La hausse des taux longs continue à comprimer les multiples de valorisation. Le taux souverain américain à 30 ans a atteint, provisoirement le 4 octobre, le seuil symbolique de 5%. Cet indicateur est très important outre-Atlantique, car il sert de référence pour le calcul des emprunts immobiliers (le fameux « Mortgage rate » à 30 ans), qui a atteint un pic à 7,88%. Cette brutale augmentation du loyer de l’argent fait pression sur les prix des logements. C’est également le cas en France où le taux ordinaire à 25 ans se situe désormais aux alentours de 4,40%. Selon les prévisions de Century 21, la baisse des prix de l’immobilier dans l’Hexagone devrait se situer entre 5 et 7% en 2023.

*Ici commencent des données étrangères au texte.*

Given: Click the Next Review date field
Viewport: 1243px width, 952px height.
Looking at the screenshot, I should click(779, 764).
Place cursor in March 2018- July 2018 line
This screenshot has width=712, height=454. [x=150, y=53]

Ce phénomène de compression est identique sur les actions et se mesure avec le ratio cours sur bénéfice par action (« Price to Earnings Ratio » ou PER). La seule différence est qu’il a commencé bien plus tôt (depuis fin 2020), et s’est produit en deux phases. La première a duré jusqu’en octobre 2022 et la seconde a débuté en mars 2023 et s’accélère depuis septembre, avec la brutale remontée des taux longs. Au cours de cette période de presque 3 ans, le ratio cours sur bénéfice par action des entreprises européennes de l’indice STOXX Europe 600 est passé de 21,3 à 12,08 aujourd’hui. Fort heureusement, cette baisse de 43% ne coïncide pas avec une chute de l’indice, car les bénéfices par action ont plus que doublé depuis l’année 2020, qui correspondait à un point bas à cause de la pandémie.

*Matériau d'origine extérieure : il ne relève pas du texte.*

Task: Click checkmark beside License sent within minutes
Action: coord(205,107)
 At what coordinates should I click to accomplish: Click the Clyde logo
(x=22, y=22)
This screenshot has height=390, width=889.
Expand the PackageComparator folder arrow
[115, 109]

Les investisseurs sont plus ou moins sensibles à ce mouvement, selon la dynamique des bénéfices. Ainsi, l’année 2022 a été synonyme de grand stress, car les taux longs se sont fortement tendus en Europe, selon le 10 ans allemand (passant de -0,17% à +2,57%,), en même temps que planaient de grandes incertitudes sur les bénéfices, avec l’invasion de l’Ukraine. Cette double peine a contribué à une chute de 19% de l’indice STOXX Europe 600 dividendes réinvestis à fin septembre, avant une nette reprise dans le sillage d’une accalmie sur les taux et d’une nette révision à la hausse des bénéfices, grâce à une forte augmentation des marges.

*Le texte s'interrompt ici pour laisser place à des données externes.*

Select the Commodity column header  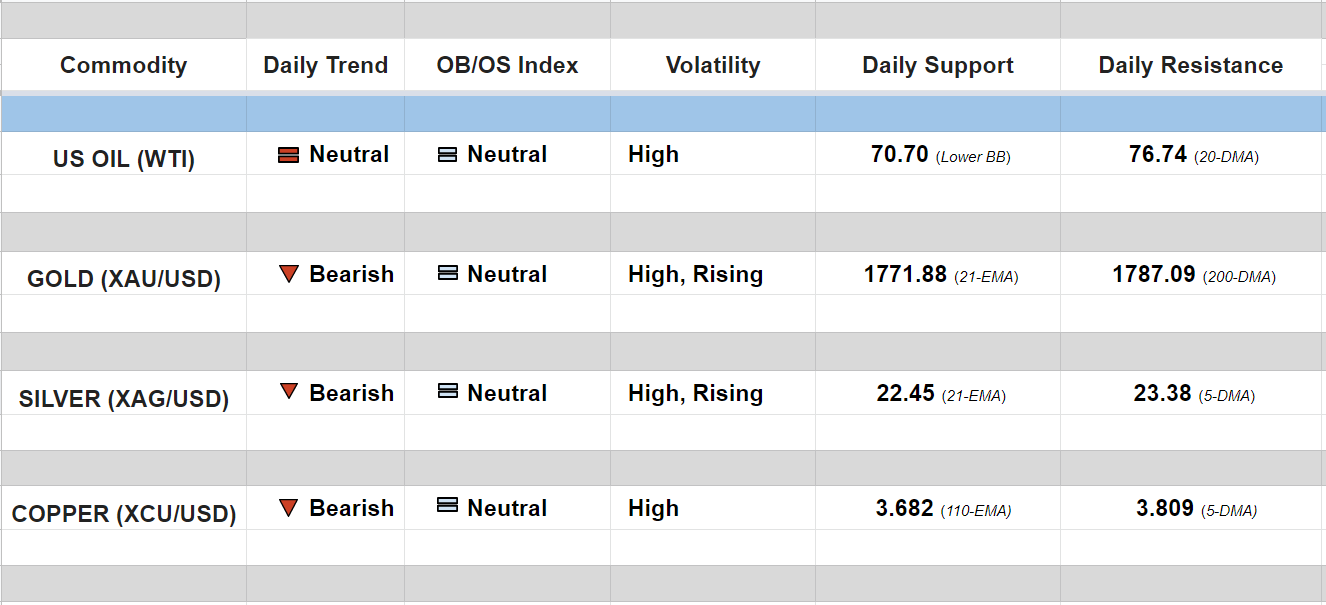pyautogui.click(x=123, y=66)
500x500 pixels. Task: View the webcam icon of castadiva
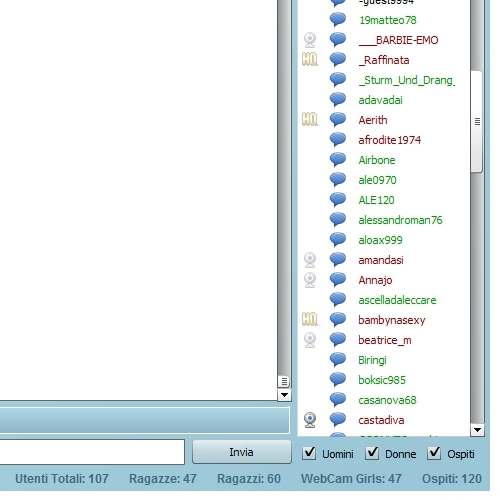(x=310, y=420)
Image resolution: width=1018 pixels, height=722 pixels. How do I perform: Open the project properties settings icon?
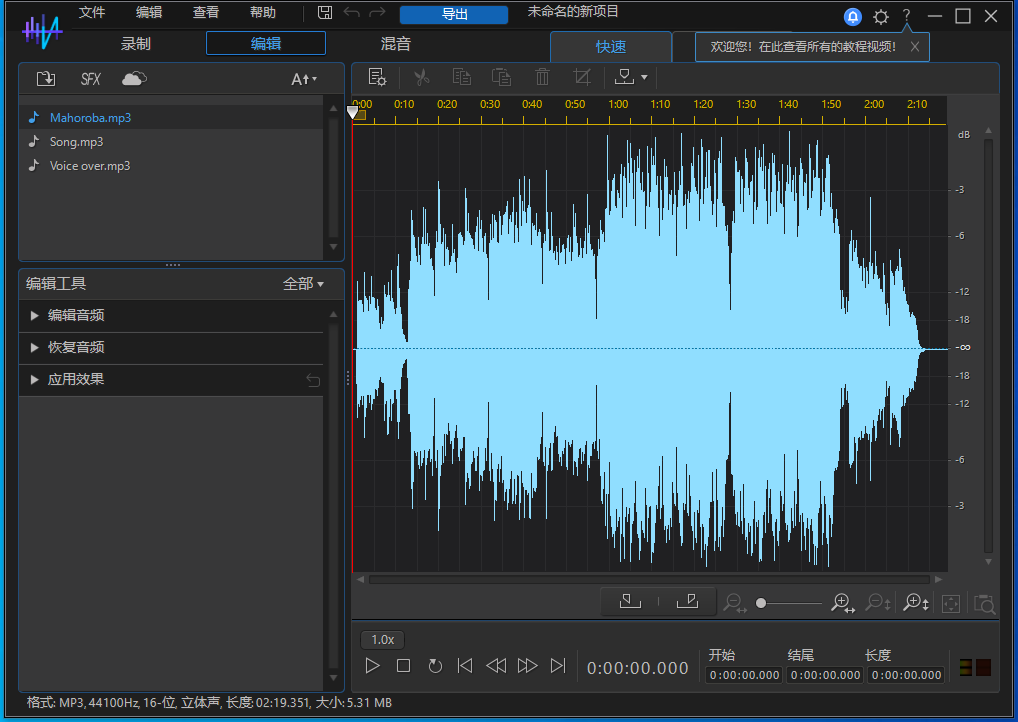376,76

Et maintenant ?Pour que les flux reviennent enfin en Europe, il faut à la fois une stabilisation du marché obligataire et une visibilité sur les profits des entreprises. L’accalmie sur le marché obligataire viendra d’une moindre tension sur le marché du travail et de la poursuite de la désinflation. La baisse du nombre de créations d’emplois en septembre aux États-Unis à 89 000 contre 180 000, le mois précédent selon l’ADP a provoqué un soulagement depuis mardi. Celle-ci devra être confirmée cet après-midi par les chiffres du chômage publiés par le bureau du département du travail. En outre, la baisse de 10% des cours du pétrole sur la semaine, après une nette tension en septembre, permet de croire que la baisse de l’inflation devrait se poursuivre, mais à un rythme trop lent pour les banques centrales. Ces institutions devront donc rassurer au cours de leurs prochaines réunion du 26 octobre (BCE) et du 1er novembre (FED). Reste donc l’inconnue sur les bénéfices des entreprises, dans un contexte de ralentissement en Europe et en Chine et la fin d’une brutale remontée de prix de vente. Les investisseurs sont donc très sensibles sur le sujet, comme le démontre la chute de 37,6% du titre Alstom sur une révision négative de free cash-flows pour 2023. Fort heureusement sa pondération dans l’indice était modeste (0,43%) et a eu peu d’impact sur l’indice français. La balle est donc dans le camp des poids lourds de la cote, qui devront convaincre. La semaine prochaine, nous aurons la publication des ventes du troisième trimestre de LVMH. Cela constitue un évènement important pour une remontée à court terme des actions. Plus que jamais, nous privilégions la sélectivité dans le choix des valeurs, car les déceptions peuvent se payer très cher.
Par Arnaud Benoist-Vidal, gérant d’actifs.